> PROMPT 1:
Copy the passage of the sewing machine patent text that lies between "More especially the" and "a workpiece edge.", inclusive.
> PROMPT 2:
Write the next part of the sewing machine patent text, picking up after its final sentence.

++++ EXTRACT PROVIDED

9. A machine as in claim 7, wherein the mechanism for driving the orbital ring in rotation comprises a servo motor secured to a frame portion of the machine, reduction gearing interconnecting the servo motor to a drive shaft through a coupling, and sprocket driven belt means for transmitting rotation of the shaft to said ring during its orbital movement.
11. A sewing machine as in claim 10, wherein the means for orbitally driving the ring in feeding engagements carries, adjacent to the needle, a spring-pressed anti-flag engageable with the work in each cycle just ahead of work engagements of the needle and until just after needle disengagement with the work.
12. A machine as in claim 10, wherein a rotatable main shaft for driving the needle has operative connection to the means for orbitally driving the ring, and another shaft is rotatable to control timing of said curvature-controlled means synchronously with a portion of the feeding orbit of said ring.
14. A machine as in claim 13 wherein said system comprises a bank of light emitting diodes mounted for orbital movement with the ring and arranged to illuminate said sensor to the extent it is not masked by the work.
15. A machine as in claim 13 wherein said means for imparting orbital work feeding motion to the ring comprises an oscillatory, vertically reciprocable member for carrying the ring and a light source, and said system comprises a belt drive for transmitting guidance rotation from the servo motor to the ring; and a take up means for accommodating translatory and heightwise motion of said member relative to the driving axis of said servo motor.
16. A machine as in claim 14 wherein a bobbin drive shaft is provided, and control means actuatable by operation of the bobbin drive shaft determines the selected portion of the orbital motion of the ring wherein said sensor is to progressively detect change in said work edge curvature.

This invention relates to the provision of improved automatic pattern-controlled mechanism for feeding and at the same time guiding a workpiece relative to an operating tool.

More especially the invention is concerned with providing simplified mechanism for automatically controlling incremental feeding and guidance of a flexible sheet-like workpiece in the successive intervals when an operating tool, for instance a sewing needle, is inoperative whereby a desired operating path is established according to some predetermined pattern or curvature-controlling means such as a workpiece edge.

It is well known in the machine tool industry to predetermine, by means of numerical or other data control, an operating path of a tool with respect to a rigid workpiece. In the case of operations upon lighter-weight work and flexible sheet materials, where it is usually preferable to move the work relative to a tool, rather than vice-versa, in establishing an operating path, several automatic work guidance approaches are also known and include, for example, those disclosed in U.S. Letters Pat. No. 2,979,745 to Schaefer et al; 3,034,781 to Touchman et al; and 3,080,836 to Clemens et al.

++++++++
++++ MATERIAL SUPPLIED

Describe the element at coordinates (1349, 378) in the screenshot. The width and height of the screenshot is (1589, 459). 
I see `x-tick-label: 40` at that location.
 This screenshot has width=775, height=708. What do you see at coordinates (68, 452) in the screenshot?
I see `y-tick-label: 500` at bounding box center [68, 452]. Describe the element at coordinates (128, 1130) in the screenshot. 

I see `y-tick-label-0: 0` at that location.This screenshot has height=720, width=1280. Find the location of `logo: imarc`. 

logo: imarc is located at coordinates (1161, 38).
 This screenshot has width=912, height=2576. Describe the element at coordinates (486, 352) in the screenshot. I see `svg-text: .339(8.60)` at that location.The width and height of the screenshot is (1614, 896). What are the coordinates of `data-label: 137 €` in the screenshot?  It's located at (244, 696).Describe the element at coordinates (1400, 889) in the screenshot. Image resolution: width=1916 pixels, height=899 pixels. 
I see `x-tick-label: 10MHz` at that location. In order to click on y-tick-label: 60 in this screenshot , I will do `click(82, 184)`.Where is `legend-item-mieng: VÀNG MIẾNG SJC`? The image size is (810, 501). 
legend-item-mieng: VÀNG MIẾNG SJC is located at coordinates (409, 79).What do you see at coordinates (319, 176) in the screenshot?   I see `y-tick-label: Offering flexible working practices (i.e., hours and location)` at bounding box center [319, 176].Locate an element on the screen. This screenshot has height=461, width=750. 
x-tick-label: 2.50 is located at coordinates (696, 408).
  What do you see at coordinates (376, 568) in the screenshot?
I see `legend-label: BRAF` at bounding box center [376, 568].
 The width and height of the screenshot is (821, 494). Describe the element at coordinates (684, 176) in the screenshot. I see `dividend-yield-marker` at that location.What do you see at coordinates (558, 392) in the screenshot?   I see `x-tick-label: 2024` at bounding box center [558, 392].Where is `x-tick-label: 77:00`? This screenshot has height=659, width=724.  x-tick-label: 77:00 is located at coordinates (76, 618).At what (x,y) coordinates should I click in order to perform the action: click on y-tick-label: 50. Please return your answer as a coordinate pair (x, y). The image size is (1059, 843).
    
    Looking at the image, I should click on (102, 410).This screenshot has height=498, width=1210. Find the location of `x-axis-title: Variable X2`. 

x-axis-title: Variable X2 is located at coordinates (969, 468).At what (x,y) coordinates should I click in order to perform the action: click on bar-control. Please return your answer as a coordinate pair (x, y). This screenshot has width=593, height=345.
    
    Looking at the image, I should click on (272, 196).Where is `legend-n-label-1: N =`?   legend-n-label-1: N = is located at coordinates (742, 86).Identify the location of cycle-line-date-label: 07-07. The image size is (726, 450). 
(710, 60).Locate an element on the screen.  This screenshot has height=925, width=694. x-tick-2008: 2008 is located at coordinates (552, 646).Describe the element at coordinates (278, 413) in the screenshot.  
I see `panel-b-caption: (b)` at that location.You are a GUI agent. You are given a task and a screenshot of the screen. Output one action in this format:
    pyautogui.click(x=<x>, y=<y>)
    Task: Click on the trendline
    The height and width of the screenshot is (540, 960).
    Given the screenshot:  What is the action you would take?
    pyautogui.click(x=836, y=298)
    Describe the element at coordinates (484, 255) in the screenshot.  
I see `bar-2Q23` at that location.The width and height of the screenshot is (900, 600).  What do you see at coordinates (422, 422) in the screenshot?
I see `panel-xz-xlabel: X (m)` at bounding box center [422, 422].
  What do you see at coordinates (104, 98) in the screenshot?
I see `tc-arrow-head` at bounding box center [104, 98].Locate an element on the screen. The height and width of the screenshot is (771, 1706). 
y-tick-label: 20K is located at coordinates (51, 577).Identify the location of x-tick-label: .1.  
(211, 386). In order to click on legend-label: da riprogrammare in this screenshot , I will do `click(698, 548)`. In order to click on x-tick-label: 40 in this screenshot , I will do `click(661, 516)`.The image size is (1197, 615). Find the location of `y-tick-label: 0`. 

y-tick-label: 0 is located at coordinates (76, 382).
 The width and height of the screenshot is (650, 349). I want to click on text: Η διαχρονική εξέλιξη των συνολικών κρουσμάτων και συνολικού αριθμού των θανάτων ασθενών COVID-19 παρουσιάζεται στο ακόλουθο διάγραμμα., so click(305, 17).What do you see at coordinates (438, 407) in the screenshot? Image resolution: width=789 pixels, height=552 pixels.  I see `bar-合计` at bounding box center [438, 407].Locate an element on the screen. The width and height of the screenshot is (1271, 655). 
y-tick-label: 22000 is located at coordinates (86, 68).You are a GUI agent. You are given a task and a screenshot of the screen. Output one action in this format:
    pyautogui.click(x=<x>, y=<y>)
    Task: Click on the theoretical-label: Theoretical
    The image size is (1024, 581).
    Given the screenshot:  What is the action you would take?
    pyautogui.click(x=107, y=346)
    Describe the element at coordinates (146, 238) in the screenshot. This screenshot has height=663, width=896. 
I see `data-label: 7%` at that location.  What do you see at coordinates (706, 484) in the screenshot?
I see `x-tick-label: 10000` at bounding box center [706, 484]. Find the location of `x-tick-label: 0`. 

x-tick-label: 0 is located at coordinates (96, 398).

++++++++

> RESPONSE 1:
More especially the invention is concerned with providing simplified mechanism for automatically controlling incremental feeding and guidance of a flexible sheet-like workpiece in the successive intervals when an operating tool, for instance a sewing needle, is inoperative whereby a desired operating path is established according to some predetermined pattern or curvature-controlling means such as a workpiece edge.

> RESPONSE 2:
Automatic guidance of a flexible, even flimsy workpiece is often important to industry in expeditiously producing neat, uniform, and lower cost products. Difficulty arises in overcoming inertia of the workpiece so that precise increments of linear feed in a single direction and/or as required by changes in direction can be efficiently accomplished and without interfering with an operation or process as the work is appropriately moved. It has been proposed in the prior art to provide a rectilinear feeding of the work by one intermittently or continuously operative feed means in combination with a separate steering means which would exert guidance torque when the feed means was inoperative or ineffectual. It is also old to provide, as disclosed in U.S. Letters Pat. No. 3,650,229 to Rovin, in combination with a feed dog mechanism of the orbital type, a rotary friction means operable on the opposite side of the workpiece from the feed dog for varying the course of sheet material. Yet another automatic guidance mechanism for a sewing machine is disclosed in U.S. Letters Pat. No. 3,693,561 to Hrinko et al wherein a feed dog operates on one side of a workpiece to advance it relative to a needle, and on the opposite side of reversibly rotative guide ring surrounding the needle is responsive to edge sensing means for orienting the work during non-feeding and as it is being sewn.

Commerical acceptability of the prior art approaches to automatic work guidance means for sewing machines and other types operable on sheet material has, for various reasons, not hitherto proven generally practicable.

In view of the foregoing it is a primary object of this invention to provide an improved automatic curvature-controlled work guidance mechanism which shall be more accurate, reliable, and productive, and be of a versatile structure capable of embodiment in various types of existing machines dealing with flexible workpieces.

More specifically, it is an object of this invention to provide, for use in a high speed stitcher, for example one for attaching edge binding such as French cord progressively to the margin of sheet material such as a shoe upper, an edge curvature or pattern-controlled guidance means for automatically determining the path of the seam.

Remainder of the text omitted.